Despite the unlucky food choice literally putting a cramp in his style, it was a wonderful visit just as the weather was truly warming up. The girls have been studying hard and the effort showed as Lady E., M., and Grandpa were talking and yukking it up throughout the visit. We capped the trip with a visit to the Worlds of Wonder amusement park before he took the flight home. 
Thanks for the gifts, Pop. It was nice you saw the Subcontinent, but for us, the treat was just having you visit.

April 27, 2017

Holey Moley it’s Holi

The Holi festival is a wonderful example of how Indians have mastered the art of having a good time and collectively getting their ya-yas out without rancor. It’s a visually beautiful festival – oft described as the festival of colors and love – and a day to mark the beginning of spring. Goodbye gray sky, hello blue!
My takeaway from the Holi festival was vibrant colors, mayhem and entertainment--a societal stress break at the close of winter mixed with spiritual harmony and goodwill.

Although an ancient Hindu religious festival, I’ve read Holi has gained fans among non-Hindus in other countries and in Asia. There are Holi festivals in Vancouver and Toronto. And justly so. Something tells me the Grateful Dead received more than musical influence from Ravi Shankar, and the Love-ins of the summer of 1967 and later iterations such as Lollapalooza, owe a lot to Indian culture.

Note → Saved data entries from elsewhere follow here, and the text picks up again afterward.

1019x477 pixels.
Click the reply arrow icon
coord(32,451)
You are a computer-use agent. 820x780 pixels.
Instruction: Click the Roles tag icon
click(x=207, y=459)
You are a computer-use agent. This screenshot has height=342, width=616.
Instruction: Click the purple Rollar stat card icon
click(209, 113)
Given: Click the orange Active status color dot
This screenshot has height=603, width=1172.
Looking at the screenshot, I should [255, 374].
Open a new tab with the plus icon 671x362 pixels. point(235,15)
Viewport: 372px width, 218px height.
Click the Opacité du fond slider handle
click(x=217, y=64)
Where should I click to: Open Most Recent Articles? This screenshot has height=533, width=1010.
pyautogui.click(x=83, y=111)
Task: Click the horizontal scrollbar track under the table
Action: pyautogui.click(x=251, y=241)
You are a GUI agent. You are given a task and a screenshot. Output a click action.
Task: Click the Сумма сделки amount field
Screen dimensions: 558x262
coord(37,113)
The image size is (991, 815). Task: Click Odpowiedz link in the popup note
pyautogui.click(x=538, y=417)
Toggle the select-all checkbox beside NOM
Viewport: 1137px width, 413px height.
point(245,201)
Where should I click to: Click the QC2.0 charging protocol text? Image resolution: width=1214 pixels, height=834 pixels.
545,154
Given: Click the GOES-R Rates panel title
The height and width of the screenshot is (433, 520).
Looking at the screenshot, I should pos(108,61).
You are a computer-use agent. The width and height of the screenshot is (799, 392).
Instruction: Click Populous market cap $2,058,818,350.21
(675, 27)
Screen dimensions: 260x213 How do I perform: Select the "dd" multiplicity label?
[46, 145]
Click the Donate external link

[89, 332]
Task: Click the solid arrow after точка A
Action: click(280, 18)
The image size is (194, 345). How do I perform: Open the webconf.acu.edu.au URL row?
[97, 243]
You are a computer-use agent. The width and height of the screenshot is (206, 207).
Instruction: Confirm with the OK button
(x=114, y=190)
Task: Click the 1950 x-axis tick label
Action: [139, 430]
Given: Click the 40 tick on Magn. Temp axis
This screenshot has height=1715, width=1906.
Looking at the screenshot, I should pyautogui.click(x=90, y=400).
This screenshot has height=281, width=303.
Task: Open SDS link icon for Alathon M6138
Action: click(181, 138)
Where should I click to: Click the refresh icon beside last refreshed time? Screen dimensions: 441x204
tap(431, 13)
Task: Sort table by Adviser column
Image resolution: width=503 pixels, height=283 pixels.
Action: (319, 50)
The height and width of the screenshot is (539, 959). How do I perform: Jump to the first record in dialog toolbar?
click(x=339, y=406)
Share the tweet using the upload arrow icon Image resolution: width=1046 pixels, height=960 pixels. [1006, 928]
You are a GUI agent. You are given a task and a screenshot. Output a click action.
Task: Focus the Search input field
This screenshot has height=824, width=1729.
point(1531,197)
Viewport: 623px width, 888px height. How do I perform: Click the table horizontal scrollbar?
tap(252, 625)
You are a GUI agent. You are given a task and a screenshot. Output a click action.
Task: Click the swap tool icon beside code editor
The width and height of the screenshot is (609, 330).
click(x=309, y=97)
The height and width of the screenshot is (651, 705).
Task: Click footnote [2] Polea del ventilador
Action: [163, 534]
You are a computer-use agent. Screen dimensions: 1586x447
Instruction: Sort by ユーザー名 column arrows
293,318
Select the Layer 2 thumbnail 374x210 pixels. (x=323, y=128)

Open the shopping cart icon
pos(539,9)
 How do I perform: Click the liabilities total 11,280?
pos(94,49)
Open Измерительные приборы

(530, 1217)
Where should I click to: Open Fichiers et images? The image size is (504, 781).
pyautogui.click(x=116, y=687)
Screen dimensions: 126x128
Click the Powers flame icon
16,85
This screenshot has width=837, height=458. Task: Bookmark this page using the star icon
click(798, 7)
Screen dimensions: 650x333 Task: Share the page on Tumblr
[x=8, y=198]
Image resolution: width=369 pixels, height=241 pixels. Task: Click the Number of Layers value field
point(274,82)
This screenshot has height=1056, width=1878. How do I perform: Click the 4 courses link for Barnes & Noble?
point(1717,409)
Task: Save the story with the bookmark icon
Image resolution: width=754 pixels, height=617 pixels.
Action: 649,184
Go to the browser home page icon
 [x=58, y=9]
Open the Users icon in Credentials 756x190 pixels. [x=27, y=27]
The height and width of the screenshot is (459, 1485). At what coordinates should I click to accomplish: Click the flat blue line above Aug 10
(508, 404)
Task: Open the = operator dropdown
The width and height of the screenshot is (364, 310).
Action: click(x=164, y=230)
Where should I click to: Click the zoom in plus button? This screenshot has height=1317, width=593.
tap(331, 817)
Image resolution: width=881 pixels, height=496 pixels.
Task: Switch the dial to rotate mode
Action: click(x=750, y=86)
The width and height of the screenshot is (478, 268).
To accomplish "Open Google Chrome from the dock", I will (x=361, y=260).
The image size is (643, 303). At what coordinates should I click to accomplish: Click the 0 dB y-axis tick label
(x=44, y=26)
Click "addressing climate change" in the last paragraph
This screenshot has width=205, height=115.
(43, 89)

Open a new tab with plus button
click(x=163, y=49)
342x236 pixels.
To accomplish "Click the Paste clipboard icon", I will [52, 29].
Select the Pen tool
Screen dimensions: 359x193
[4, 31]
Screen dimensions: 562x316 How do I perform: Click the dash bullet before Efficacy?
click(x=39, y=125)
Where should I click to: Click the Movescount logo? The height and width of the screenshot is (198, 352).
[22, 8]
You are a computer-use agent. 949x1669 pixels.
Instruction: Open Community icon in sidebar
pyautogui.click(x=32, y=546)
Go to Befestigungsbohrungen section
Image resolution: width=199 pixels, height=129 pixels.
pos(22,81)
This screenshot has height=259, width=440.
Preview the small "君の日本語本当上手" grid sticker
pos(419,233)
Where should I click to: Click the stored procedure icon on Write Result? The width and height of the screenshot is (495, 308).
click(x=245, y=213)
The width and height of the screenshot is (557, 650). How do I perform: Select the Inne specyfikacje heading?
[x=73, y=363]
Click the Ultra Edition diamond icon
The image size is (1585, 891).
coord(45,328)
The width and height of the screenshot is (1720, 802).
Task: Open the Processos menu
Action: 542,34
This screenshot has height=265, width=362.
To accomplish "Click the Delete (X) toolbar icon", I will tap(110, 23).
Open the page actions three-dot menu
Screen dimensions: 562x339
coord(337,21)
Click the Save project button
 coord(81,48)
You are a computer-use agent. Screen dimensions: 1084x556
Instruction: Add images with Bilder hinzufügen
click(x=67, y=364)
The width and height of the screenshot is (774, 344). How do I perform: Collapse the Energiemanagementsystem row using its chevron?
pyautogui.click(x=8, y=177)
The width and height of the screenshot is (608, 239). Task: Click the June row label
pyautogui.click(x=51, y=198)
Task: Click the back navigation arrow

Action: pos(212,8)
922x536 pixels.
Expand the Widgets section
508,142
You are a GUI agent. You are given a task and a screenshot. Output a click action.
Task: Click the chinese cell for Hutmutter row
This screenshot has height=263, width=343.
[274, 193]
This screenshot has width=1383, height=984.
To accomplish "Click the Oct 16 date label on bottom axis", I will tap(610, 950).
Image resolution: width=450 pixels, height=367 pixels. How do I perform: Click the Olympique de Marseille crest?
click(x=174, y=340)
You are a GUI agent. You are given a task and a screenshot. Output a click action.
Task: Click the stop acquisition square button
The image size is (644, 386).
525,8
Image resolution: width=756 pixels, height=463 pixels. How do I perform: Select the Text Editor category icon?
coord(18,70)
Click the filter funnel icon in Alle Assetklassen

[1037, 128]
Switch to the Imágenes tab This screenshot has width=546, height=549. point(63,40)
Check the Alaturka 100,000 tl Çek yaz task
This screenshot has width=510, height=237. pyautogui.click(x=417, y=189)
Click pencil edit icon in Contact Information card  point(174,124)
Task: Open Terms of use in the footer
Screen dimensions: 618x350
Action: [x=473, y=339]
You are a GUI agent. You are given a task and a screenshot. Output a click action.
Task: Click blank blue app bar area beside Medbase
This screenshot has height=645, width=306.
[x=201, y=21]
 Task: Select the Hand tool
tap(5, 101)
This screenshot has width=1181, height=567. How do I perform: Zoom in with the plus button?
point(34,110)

Water balloons, dry powder poofs and wet colors everywhere 
March 13: we celebrated with extreme joy among hundreds of other residents in the courtyard of our apartment complex. The word had gotten around the foreign community on when and where to start the festivities and parents had done meticulous preparation of water balloons and dry colored powders. We all wore old clothes. At the appointed hour mid-day, we met friends and their kids and it felt like we were the only ones there. This was yet another lesson on how time is perceived differently in this country. Soon enough the venue setup was completed by the organizers, music started blasting, more foreigners and local people arrived, and everyone started smearing each other with bright colors.
Then out came the hardware: water pistols and high-pressure squirt guns filled with colored water, and water balloons. Soon most folks were drenched and multi-colored. The Rising Daughters had a blast, as did Naomi and I.
The pervasive air of gaiety extended to interacting with strangers you would normally never speak with. That means nods of recognition, a few quips and random dousings, all socially sanctioned. Nobody got offended if they splashed you or you colored them.
Smiles abounded all afternoon. And that’s a good thing. The music kept the party going, there was an adult’s area for dancing and some alcohol intake within reason and the party shifted from family fun to a touch of buffoonery by the young men. Fire hoses were unrolled and geysers of water soon graced the skies. Yet the entire course of events was flavored with general merriment and zero violence.
The afternoon wore down but everyone in my neighborhood strode around with color in their hair or remnants smeared on their face.

I am a fan of being Holi.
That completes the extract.